The compilation takes tracks from his first three studio albums, Josh Groban (2001), Closer (2003), Awake (2006), as well as Groban's version of the Chess song "Anthem", from the 2009 Chess in Concert release. It contains one new song, a live version of "Weeping" (originally recorded for Awake) featuring South African singer Vusi Mahlasela and the Soweto Gospel Choir. It also features "Smile", previously only available via the Internet edition of Awake.

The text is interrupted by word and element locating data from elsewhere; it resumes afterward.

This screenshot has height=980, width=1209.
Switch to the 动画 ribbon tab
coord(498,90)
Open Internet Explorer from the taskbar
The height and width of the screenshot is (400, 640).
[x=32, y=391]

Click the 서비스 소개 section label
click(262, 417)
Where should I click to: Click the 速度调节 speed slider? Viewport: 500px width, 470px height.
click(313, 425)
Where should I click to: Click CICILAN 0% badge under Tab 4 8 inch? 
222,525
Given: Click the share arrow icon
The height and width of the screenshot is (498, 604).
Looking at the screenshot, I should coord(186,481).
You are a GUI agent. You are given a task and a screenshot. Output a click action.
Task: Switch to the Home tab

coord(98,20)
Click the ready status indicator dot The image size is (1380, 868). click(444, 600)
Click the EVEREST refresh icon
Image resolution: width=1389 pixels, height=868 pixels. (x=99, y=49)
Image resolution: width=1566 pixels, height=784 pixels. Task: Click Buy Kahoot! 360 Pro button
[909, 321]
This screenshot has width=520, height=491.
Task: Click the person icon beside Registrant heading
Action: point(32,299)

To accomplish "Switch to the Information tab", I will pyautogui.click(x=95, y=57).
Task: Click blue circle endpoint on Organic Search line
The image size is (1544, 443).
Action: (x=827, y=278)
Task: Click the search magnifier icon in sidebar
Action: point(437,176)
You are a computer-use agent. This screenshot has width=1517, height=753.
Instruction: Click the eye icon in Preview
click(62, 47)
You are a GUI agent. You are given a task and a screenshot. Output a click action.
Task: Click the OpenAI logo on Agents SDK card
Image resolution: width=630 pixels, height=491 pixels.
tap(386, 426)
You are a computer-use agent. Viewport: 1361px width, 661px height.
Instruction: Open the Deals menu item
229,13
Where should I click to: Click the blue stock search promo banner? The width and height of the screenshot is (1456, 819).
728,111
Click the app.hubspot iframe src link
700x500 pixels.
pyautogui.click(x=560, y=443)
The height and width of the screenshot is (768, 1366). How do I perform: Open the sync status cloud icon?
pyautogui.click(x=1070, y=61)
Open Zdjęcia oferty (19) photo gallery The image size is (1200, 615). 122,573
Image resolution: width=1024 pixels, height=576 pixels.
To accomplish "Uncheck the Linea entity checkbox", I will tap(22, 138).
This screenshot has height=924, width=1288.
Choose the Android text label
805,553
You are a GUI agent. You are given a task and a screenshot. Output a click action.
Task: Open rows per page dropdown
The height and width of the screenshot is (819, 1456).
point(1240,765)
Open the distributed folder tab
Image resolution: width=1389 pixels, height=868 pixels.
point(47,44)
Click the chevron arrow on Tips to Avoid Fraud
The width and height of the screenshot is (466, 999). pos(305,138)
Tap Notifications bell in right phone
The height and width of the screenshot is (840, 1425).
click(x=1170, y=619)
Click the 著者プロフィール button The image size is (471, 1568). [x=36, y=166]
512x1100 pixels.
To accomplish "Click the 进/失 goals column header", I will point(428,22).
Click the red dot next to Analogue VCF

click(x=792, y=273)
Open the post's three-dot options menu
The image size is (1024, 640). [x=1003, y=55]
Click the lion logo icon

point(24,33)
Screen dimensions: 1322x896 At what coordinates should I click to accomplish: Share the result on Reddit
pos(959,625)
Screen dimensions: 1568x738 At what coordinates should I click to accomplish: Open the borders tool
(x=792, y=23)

The album also comes with a second disc of five selections from Groban's 2007 holiday album Noël as well as a Spanish version of "Silent Night" (Noche de Paz).

==Track listing==

===Disc 1===

| No. | Title | Writer(s) | Length |
|---|---|---|---|
| 1. | "Oceano" | Leo Z/Andrea Sandri/Mauro Malavasi | 4:04 |
| 2. | "February Song" | Josh Groban/Marius de Vries/John Ondrasik | 5:14 |
| 3. | "You Are Loved (Don't Give Up)" | Thomas Salter | 4:50 |
| 4. | "You Raise Me Up" | Brendan Graham/Rolf Løvland | 4:51 |
| 5. | "In Her Eyes" | Michael Hunter Ochs/Jeff Cohen/Andy Selby | 4:56 |
| 6. | "Awake" | Josh Groban/Eric Mouquet/Dave Bassett | 5:14 |
| 7. | "Alla Luce del Sole" | Maurizio Fabrizio/Guido Morra | 4:18 |
| 8. | "To Where You Are" | Richard Marx/Linda Thompson | 3:55 |
| 9. | "Anthem [Live]" | Björn Ulvaeus/Benny Andersson/Tim Rice | 3:43 |
| 10. | "Per Te" | Marco Marinangeli/Walter Afanasieff/Josh Groban | 4:17 |
| 11. | "Remember When It Rained" | Josh Groban/Eric Mouquet | 4:41 |
| 12. | "Weeping" (Live; Featuring Vusi Mahlasela and the Soweto Gospel Choir) | Dan Heymann | 5:35 |
| 13. | "Aléjate" | Albert Hammond/Marti Sharron | 4:51 |
| 14. | "Hymne à l'amour" | Édith Piaf/Marguerite Monnot/Geoffrey Parsons | 4:05 |
| 15. | "Cinema Paradiso (Se)" | Ennio Morricone/Andrea Morricone/Alessio de Sensi | 3:27 |
| 16. | "Smile" | Charles Chaplin/John Turner/Geoffrey Parsons | 3:44 |

===Disc 2===

| No. | Title | Length |
|---|---|---|
| 1. | "Silent Night" | 4:11 |
| 2. | "Little Drummer Boy" (Featuring guitarist Andy McKee and Gigi Hadid) | 4:20 |
| 3. | "Ave Maria" | 5:17 |
| 4. | "Panis angelicus" | 4:19 |
| 5. | "Petit Papa Noël" | 4:05 |
| 6. | "Noche de Paz (Silent Night)" | 4:11 |

==Charts==

===Weekly charts===

| Chart (2008) | Peak position |
|---|---|
| Australian Albums (ARIA) | 23 |
| Austrian Albums (Ö3 Austria) | 26 |
| Belgian Albums (Ultratop Flanders) | 85 |
| Belgian Albums (Ultratop Wallonia) | 11 |
| Danish Albums (Hitlisten) | 1 |
| Dutch Albums (Album Top 100) | 11 |
| Finnish Albums (Suomen virallinen lista) | 25 |
| German Albums (Offizielle Top 100) | 53 |
| Irish Albums (IRMA) | 13 |
| New Zealand Albums (RMNZ) | 8 |
| Norwegian Albums (VG-lista) | 4 |
| Portuguese Albums (AFP) | 13 |
| Scottish Albums (Official Charts) | 24 |
| Swedish Albums (Sverigetopplistan) | 10 |
| Swiss Albums (Schweizer Hitparade) | 19 |
| UK Albums (Official Charts) | 22 |

===Year-end charts===

| Chart (2008) | Position |
|---|---|
| Dutch Albums (Album Top 100) | 74 |
| Swedish Albums (Sverigetopplistan) | 50 |
| UK Albums (OCC) | 112 |

==Certifications and sales==

| Region | Certification | Certified units/sales |
| Australia (ARIA) | Gold | 35,000^{^} |
| Denmark (IFPI Danmark) | Gold | 15,000^{^} |
| France (SNEP) | Gold | 75,000^{*} |
| Ireland (IRMA) | Platinum | 15,000^{^} |
| New Zealand (RMNZ) | Platinum | 15,000^{^} |
| Sweden (GLF) | Gold | 20,000^{^} |
| United Kingdom (BPI) | Gold | 100,000^{^} |
^{*} Sales figures based on certification alone. ^{^} Shipments figures based on certification alone.